Prognostic significance of CT-defined necrosis

The 1-, 2-, and 3-year DFS rates of patients with PDAC with CT-defined necrosis in the discovery cohort were 49.7%, 21.9%, and 14.0%, respectively, all of which were significantly lower than the corresponding rates of patients without CT-defined necrosis (87.4%, 58.1%, and 29.3%, respectively; P<0.001). In terms of OS, the 1-, 2-, and 3-year DFS rates of patients with PDAC with CT-defined necrosis were 78.1%, 47.5%, and 25.3%, respectively; again, these rates were significantly lower than those of patients without CT-defined necrosis (98.4%, 68.6%, and 43.9%, respectively; P<0.001). The Kaplan-Meier curve also indicated that DFS and OS rates of patients with CT-defined necrosis in our hospital and the external hospitals were significantly lower than those who did not have CT-defined necrosis (both P values <0.001; Figure 4).

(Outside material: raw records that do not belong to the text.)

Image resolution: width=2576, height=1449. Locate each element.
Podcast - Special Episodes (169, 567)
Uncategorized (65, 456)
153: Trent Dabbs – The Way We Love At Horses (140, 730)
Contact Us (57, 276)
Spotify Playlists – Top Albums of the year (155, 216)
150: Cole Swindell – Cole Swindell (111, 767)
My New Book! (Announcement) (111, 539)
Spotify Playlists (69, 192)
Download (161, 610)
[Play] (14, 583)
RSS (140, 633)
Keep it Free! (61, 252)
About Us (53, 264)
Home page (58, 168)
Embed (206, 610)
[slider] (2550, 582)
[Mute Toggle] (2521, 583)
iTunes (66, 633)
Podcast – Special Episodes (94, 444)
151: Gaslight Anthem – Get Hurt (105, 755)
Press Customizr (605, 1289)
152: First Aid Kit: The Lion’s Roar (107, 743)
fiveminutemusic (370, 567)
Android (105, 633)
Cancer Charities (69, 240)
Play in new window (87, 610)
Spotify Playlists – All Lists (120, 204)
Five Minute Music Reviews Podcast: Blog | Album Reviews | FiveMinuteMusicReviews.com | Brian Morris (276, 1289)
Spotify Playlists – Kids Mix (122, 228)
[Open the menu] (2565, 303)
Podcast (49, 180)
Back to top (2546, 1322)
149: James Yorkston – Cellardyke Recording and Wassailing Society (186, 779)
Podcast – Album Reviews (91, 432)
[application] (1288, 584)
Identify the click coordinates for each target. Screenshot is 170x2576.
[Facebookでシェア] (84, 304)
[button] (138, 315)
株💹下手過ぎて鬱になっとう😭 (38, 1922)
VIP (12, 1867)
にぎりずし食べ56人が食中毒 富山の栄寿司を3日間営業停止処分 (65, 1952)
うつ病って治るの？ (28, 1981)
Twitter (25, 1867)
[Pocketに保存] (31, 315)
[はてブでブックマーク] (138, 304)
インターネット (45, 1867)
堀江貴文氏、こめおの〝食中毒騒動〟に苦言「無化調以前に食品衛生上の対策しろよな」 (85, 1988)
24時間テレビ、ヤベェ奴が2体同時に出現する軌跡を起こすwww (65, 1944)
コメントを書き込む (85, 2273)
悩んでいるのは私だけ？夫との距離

Figure 4 Kaplan-Meier estimates of DFS and OS associated with CT-defined necrosis (cutoff point: 15 HU). In both the DFS and OS groups, CT-defined necrosis-negative status was associated with a significantly better prognosis. (A) The DFS of patients in our hospital (n=966; P<0.001, log-rank test). (B) The OS of patients in our hospital (n=966; P<0.001, log-rank test). (C) The DFS of patients in the external hospitals (n=150; P<0.001, log-rank test). (D) The OS of patients in the external hospitals (n=150; P<0.001, log-rank test). (E) The OS of 328 patients with HTN evaluation (P<0.001, log-rank test). (F) The DFS in 328 patients with HTN evaluation (P=0.01, log-rank test). Our hospital: Shengjing Hospital of China Medical University; external hospitals: Guangdong Provincial People’s Hospital and Tianjin Tumor Hospital. CI, confidence interval; CT, computed tomography; DFS, disease-free survival; HR, hazard ratio; HTN, histological tumor necrosis; HU, Hounsfield units; OS, overall survival; PDAC, pancreatic adenocarcinoma.

Discussion

This study investigated the value of CE-CT in evaluating HTN in patients with PDAC and demonstrated that CT-defined necrosis serves as an independent predictor of both DFS and OS in patients with resectable PDAC. We assessed the diagnostic efficacy of different attenuation values of PDAC in the venous phase and unenhanced phase for HTN. Our results showed that the difference in the tumor-enhancement CT value (delta ≤15 HU) indicated significantly better performance for diagnosing HTN than did the other thresholds (AUC: 0.93 vs. 0.75–0.87, P<0.05) and the subjective evaluations of the radiologists (AUC: 0.93 vs. 0.74 and 0.78, P<0.05). CT-defined necrosis was related to poor survival in patients with PDAC after surgery. In the multivariate Cox proportional hazards model, CT-defined necrosis was an independent prognostic factor of DFS in both the preoperative model and comprehensive model (pre- and postoperative) of our hospital and the external hospitals. In our evaluation of the preoperative OS model, we found that CT-defined necrosis was an independent prognostic factor in our hospital and the external hospitals. Finally, in the evaluation of the comprehensive OS model (pre- and postoperative), CT-defined necrosis was an independent influencing factor for patients in our hospital; however, there was no statistical significance in patients in the external hospitals.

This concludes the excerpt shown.